Johnson and Gordon were even allowed to run their primary cars at Infineon, after reworking their modified front fenders.

Not surprisingly, team owner Rick Hendrick defended his teams' handiwork, saying, "I don't necessarily say they bent the rules, I think they thought they were working inside an area in which they could. The fenders on the car are sitting out there in front of God and everybody, so if you're going to try to do something to gain an advantage, you wouldn't do it rolling through inspection.

"I think it's a gray area...unless you've got a digital machine here and you're going to coordinates-measure everything."

NASCAR's Ramsey Poston disagreed, telling Sirius Speedway Friday that the entire COT body has been digitally mapped, and that teams are well aware of the importance of meeting all the criteria, not just in those areas where the template touches the body.

Interestingly, only two of Hendrick's four car failed pre-qualifying inspection Friday. Teammates Kyle Busch and Casey Mears breezed through the tech line, with no problems found on their cars. Why the difference?

Some garage area railbirds point out that unlike their teammates, Busch and Mears has plenty to lose by being found out of compliance in inspection. Busch is 10th in Nextel Cup points -- just two spots away from being out of the Chase -- while Mears struggles to gain admittance to the postseason dance in 20th place. Obviously, neither the #5 nor #25 team can afford to forfeit 100 points right now.

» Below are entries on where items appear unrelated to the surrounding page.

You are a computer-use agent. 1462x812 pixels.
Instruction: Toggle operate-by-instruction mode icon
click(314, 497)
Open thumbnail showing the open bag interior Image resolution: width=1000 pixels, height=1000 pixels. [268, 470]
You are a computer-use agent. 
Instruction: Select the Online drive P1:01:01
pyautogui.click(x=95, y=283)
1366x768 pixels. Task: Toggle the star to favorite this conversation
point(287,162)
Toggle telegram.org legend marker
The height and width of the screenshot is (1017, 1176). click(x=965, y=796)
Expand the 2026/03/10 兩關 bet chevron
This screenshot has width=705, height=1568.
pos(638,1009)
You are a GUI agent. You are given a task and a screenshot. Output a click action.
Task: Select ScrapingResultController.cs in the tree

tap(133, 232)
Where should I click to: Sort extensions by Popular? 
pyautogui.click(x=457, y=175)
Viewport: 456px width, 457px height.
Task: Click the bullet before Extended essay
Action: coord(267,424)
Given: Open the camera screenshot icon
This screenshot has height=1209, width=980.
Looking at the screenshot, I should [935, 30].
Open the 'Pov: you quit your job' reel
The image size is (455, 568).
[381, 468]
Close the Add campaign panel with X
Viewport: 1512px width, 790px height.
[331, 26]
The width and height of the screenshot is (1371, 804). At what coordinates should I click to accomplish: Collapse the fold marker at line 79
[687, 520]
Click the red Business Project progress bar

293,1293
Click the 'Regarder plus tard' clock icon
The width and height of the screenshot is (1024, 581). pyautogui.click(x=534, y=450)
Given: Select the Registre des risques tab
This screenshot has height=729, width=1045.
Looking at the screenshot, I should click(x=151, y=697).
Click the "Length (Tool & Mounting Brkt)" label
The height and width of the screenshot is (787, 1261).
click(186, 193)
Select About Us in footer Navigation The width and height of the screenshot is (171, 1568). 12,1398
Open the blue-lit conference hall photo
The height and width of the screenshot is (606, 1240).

The Hendrick cars that needed to start well Sunday passed inspection with flying colors. The cars that did not... did not. Coincidence? Maybe.

Some valuable lessons were learned Friday in Sonoma.

For instance, we now know that under NASCAR’s Top-35 Qualifying System, it is possible to qualify for a race without actually attempting to do so. Based on this information, a team in the Top-35 in Owners Points could theoretically show up at New Hampshire International Speedway Sunday morning, unload their car, place it on the tail of the field and demand inclusion in the race.

Not only is it no longer necessary to be fast on Qualifying Day, it’s apparently not even necessary to be present.